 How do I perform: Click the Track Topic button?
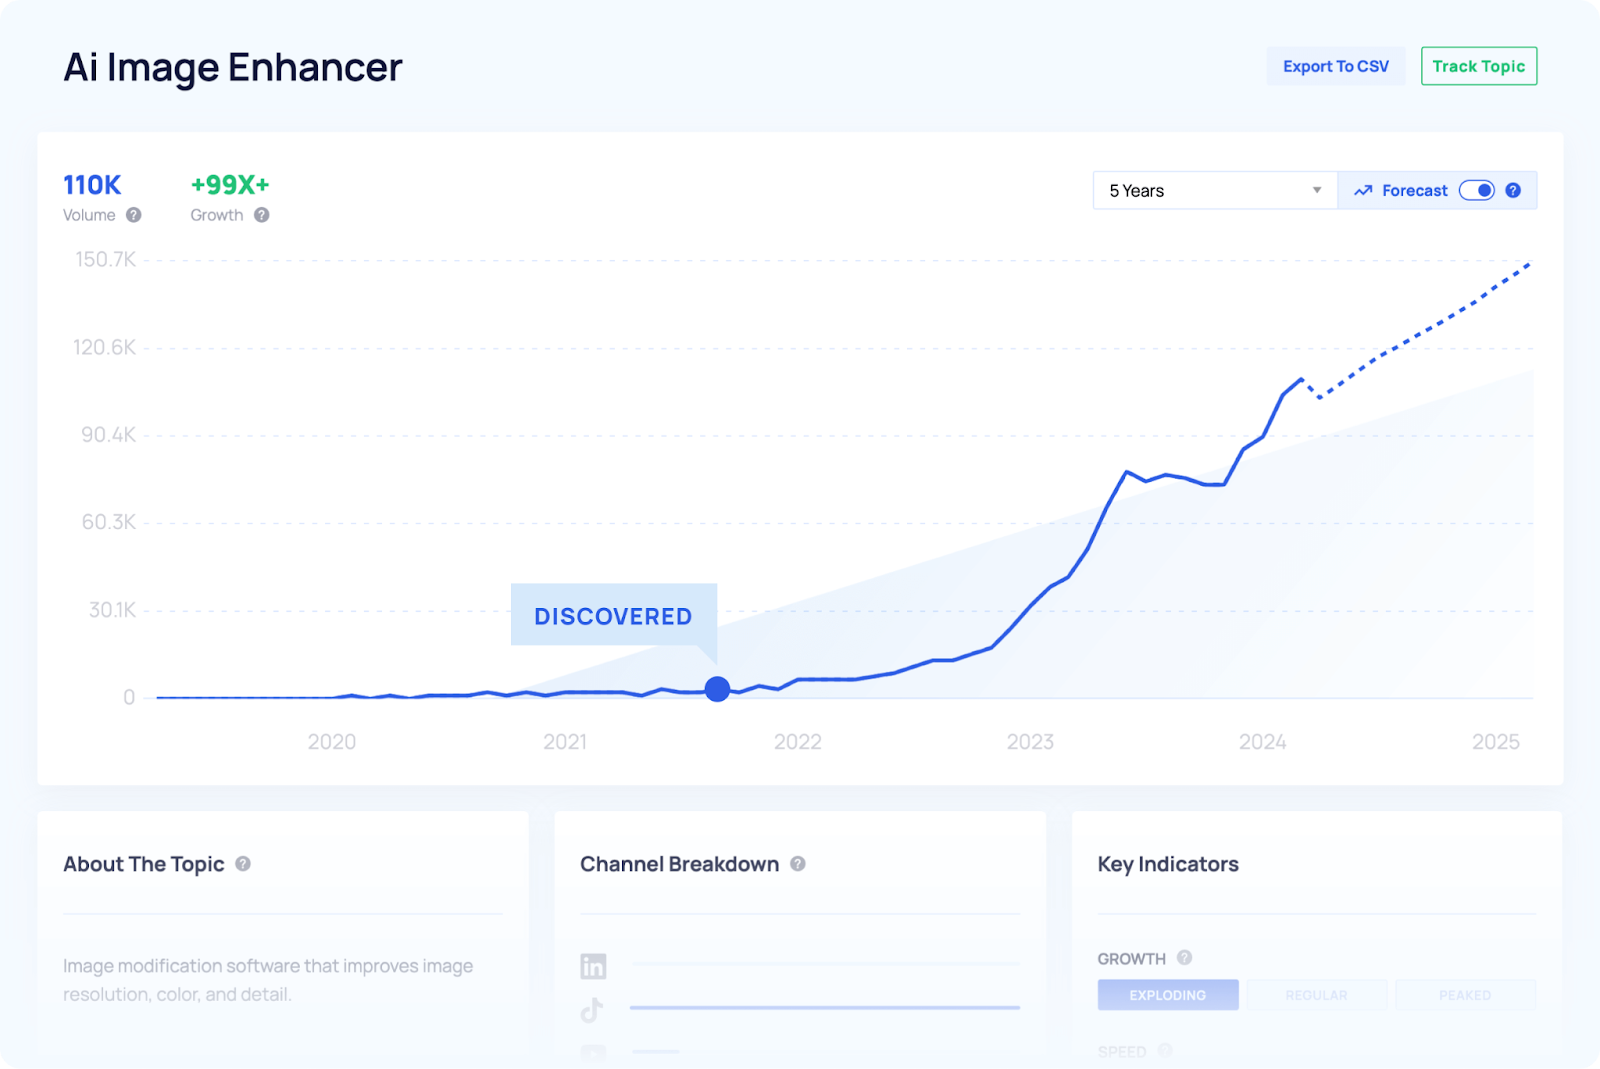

...

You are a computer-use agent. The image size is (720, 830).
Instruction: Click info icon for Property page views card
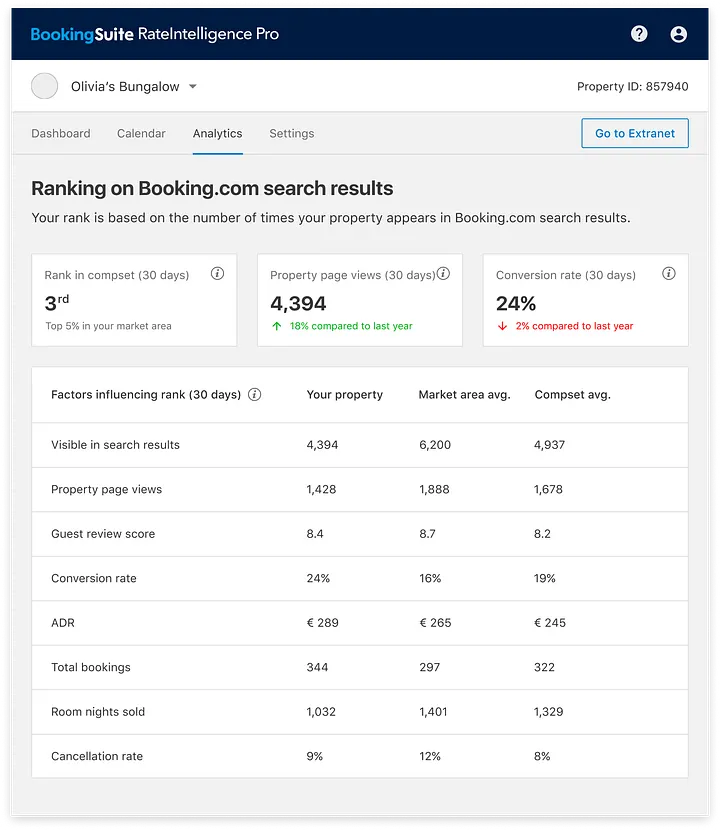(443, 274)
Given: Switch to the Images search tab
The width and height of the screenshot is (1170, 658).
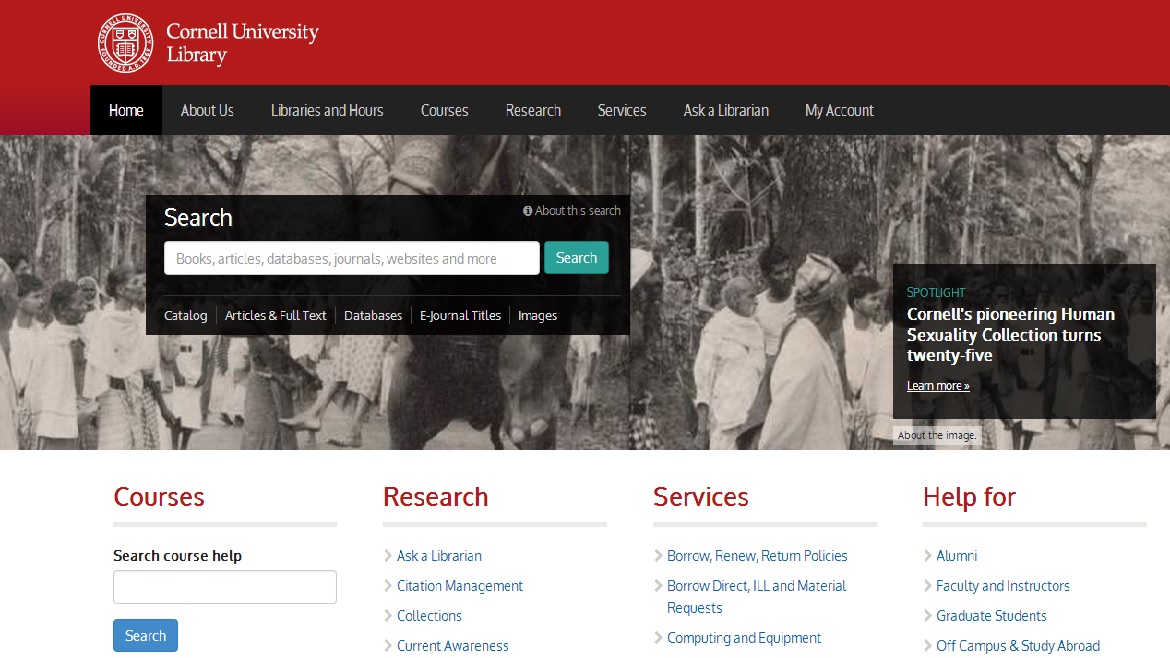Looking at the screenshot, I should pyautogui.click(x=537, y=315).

> [TASK PROMPT]: Write out the entries from the line with "You are a computer-use" up to and including the line with "Looking at the", word for word. Leave the pictures out.

> [ANSWER FOR THE TASK]:
You are a computer-use agent. The image size is (720, 830).
Instruction: Click info icon for Property page views card
(443, 274)
Given: Switch to the Images search tab
The width and height of the screenshot is (1170, 658).
Looking at the screenshot, I should pyautogui.click(x=537, y=315).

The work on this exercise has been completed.